Work request:
Could you reproduce the lines below from the one with "Click the data type icon on 自定义.Kind column" through the one with "Open more actions"? Keep both ends and add nothing.

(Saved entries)
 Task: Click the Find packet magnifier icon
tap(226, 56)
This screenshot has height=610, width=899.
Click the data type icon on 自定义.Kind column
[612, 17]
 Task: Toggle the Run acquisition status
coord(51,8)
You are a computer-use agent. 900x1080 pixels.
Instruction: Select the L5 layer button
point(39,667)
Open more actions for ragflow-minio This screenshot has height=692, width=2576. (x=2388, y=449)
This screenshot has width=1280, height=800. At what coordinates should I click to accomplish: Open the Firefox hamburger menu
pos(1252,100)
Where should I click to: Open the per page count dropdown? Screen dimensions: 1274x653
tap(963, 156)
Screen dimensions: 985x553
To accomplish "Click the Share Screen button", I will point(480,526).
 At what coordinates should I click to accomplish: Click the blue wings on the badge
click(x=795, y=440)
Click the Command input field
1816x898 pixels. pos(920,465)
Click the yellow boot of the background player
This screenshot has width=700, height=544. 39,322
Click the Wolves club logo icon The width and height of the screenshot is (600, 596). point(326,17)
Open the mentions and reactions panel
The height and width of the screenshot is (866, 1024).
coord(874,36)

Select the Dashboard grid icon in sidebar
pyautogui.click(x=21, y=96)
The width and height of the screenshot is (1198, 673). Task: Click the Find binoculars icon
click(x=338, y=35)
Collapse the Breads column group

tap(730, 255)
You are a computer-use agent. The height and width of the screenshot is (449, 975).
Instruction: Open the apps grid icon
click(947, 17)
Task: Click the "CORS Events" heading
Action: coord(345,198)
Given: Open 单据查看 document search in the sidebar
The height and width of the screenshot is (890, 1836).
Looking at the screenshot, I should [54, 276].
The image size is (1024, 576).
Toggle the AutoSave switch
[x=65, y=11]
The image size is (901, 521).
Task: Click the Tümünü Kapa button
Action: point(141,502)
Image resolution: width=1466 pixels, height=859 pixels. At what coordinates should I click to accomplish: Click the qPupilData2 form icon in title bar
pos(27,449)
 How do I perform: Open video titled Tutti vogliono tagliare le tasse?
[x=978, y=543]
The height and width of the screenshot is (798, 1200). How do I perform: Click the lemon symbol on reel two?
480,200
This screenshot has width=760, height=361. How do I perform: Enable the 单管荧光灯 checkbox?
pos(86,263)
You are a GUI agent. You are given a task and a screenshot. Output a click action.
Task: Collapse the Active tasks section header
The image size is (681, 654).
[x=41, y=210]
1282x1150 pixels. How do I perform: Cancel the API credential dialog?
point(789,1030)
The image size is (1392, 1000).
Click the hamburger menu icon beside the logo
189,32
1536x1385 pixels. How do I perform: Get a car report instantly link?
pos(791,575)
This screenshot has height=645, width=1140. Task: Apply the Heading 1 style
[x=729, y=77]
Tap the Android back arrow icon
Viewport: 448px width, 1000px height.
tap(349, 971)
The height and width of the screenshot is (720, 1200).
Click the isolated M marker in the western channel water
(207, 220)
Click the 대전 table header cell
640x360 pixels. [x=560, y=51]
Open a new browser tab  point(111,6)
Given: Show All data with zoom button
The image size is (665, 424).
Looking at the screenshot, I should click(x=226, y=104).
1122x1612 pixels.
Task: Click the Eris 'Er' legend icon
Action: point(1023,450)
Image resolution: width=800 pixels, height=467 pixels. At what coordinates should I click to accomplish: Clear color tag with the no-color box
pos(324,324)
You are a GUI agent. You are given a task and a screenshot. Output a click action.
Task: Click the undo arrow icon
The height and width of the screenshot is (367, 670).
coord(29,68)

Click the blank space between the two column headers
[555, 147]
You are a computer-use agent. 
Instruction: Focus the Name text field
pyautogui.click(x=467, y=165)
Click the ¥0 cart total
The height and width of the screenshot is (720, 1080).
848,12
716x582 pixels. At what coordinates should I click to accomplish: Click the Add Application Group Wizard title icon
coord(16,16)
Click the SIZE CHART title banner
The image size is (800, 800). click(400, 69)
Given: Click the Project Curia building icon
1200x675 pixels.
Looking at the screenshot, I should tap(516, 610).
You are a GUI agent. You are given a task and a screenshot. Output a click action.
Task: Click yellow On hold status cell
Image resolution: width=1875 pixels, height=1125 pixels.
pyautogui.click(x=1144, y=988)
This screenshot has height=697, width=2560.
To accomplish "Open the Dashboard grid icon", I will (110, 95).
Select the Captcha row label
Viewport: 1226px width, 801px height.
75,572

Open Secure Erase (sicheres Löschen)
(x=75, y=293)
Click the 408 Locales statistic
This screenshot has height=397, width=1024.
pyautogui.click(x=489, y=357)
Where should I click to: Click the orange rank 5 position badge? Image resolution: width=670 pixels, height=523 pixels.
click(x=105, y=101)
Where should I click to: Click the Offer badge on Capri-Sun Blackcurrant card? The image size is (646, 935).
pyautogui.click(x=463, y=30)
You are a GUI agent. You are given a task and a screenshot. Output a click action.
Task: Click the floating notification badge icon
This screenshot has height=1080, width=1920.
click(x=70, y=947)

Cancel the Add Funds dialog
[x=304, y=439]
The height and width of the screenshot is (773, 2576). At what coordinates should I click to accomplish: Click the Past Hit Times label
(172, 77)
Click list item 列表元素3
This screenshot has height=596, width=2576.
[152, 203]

Task answer:
Click the data type icon on 自定义.Kind column
[612, 17]
 Task: Toggle the Run acquisition status
coord(51,8)
You are a computer-use agent. 900x1080 pixels.
Instruction: Select the L5 layer button
point(39,667)
Open more actions for ragflow-minio This screenshot has height=692, width=2576. (x=2388, y=449)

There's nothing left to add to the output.